01-31-2017 07:23 AM
I am trying to use Proc Genmod to build Count Regression Model on Poisson. I have written the code as below:
proc genmod data = COUNT_data;
model count = KM /dist = poisson;
output out = outpt predicted = pred_val resdev = r_dev;
Here I have tried to output the predicted values, deviance residual in variables pred_val, r_dev respectively in the output dataset - outpt. Output of this proc executed is as below:
The SAS System
The GENMOD Procedure
Data Set WORK.COUNT_DATA
Link Function Log
Dependent Variable Count
Number of Observations Read 222
Number of Observations Used 222
Criteria For Assessing Goodness Of Fit
Criterion DF Value Value/DF
Deviance 220 170.1860 0.7736
Scaled Deviance 220 170.1860 0.7736
Pearson Chi-Square 220 199.7315 0.9079
Scaled Pearson X2 220 199.7315 0.9079
Log Likelihood -91.0389
Full Log Likelihood -371.0120
AIC (smaller is better) 746.0240
AICC (smaller is better) 746.0788
BIC (smaller is better) 752.8294
Analysis Of Maximum Likelihood Parameter Estimates
Parameter DF Estimate Standard Error Wald 95% Confidence Limits Wald Chi-Square Pr > ChiSq
Intercept 1 0.5680 0.1108 0.3508 0.7852 26.27 <.0001
KM 1 0.0000 0.0000 0.0000 0.0000 6.08 0.0137
Scale 0 1.0000 0.0000 1.0000 1.0000
I want to save the Deviance (170.1860 as in the above output) in some variable/dataset. How can it be done?
Also, How to calculate DFFITS? I want to find such observations where DFFITS > 2 * sqrt(2/n). I have seen that DFBETAS is available as an Output Statment option. On similar lines, is DFFITS available too?
01-31-2017 07:56 AM - edited 01-31-2017 07:57 AM
> I want to save the Deviance (170.1860 as in the above output) in some variable/dataset. How can it be done?
See the article "ODS OUTPUT: Store any statistic created by any SAS procedure"
> How to calculate DFFITS?
The DFFITS option is not available in PROC GENMOD because that statistic assumes an identity link function. However, you can use the COOKDS statistic, which is very similar and provides similar information about the influence of each observation on the fit.
01-31-2017 08:18 AM
01-31-2017 09:09 AM
I do not know the answer to your question.

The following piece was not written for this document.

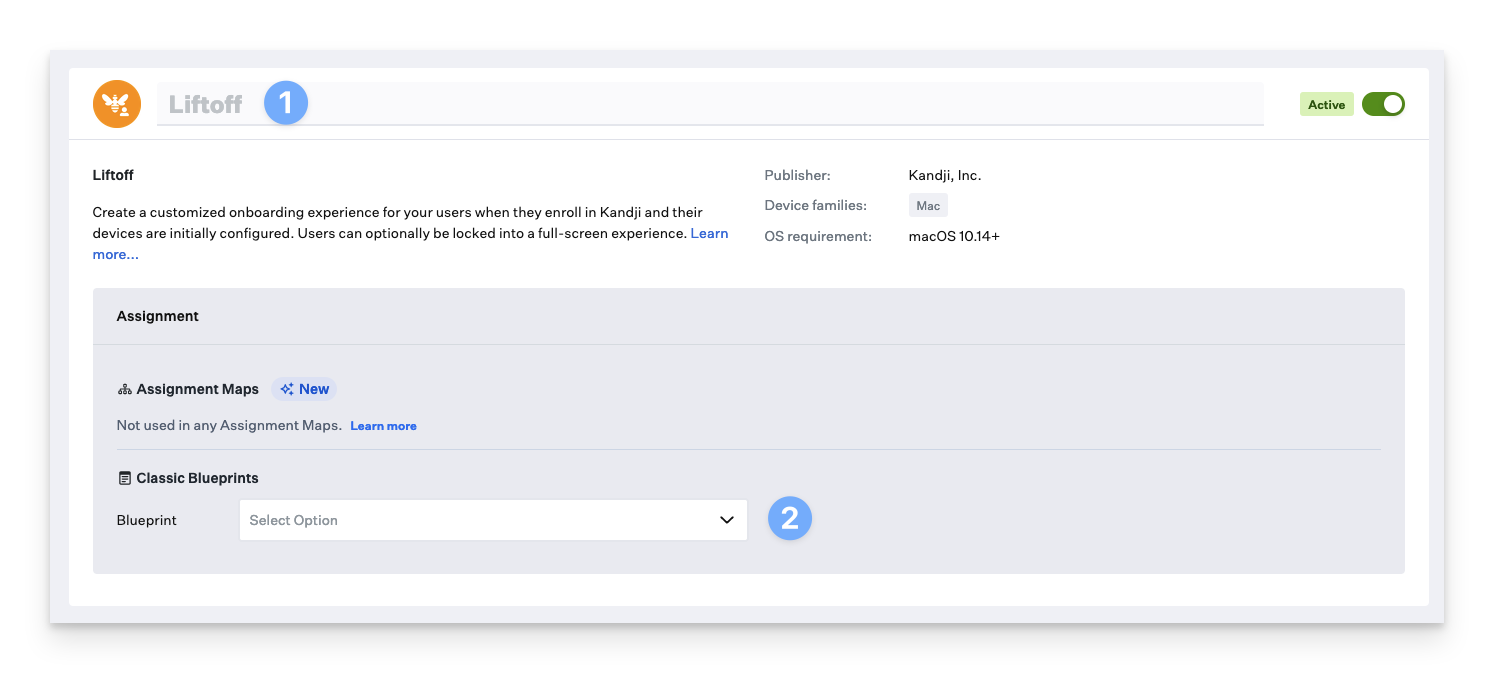Click the Assignment Maps hierarchy icon
The width and height of the screenshot is (1494, 673).
(125, 389)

For OLS, DFFITS are closely related to the Studentized residual. When the errors are normally distributed, you can use that relationship to derive the distribution of the DFFITS statistic. Because you know the sampling distribution, you can use criteria such as DFFITS > 2 * sqrt(2/n) or 2 * sqrt(p/n) to find "extreme" values of the statistic.
Generalized linear models do not have Studentized residuals, they have other kinds of residuals (such as Pearson, deviance, or chi-square). You can compute the change in the deviance or chi-square that is attributed to deleting each observation, and this becomes a measure of influence.
I was unable to find a textbook or journal article that explains how to generalize DFFITS to generalized linear regression models. Consequently, I recommend using one of the case-deletion statistics that PROC GENMOD provides, such as Cook's D. Perhaps an expert such as @SteveDenham or @lvm can provide additional insight.
02-01-2017 08:36 AM
I'll back up @Rick_SAS on this one. DFFITS is not appropriate for generalized linear models, as the studentized residual depends on the assumption of normality of errors. Cook's D has been used fairly regularly to check for influential observations.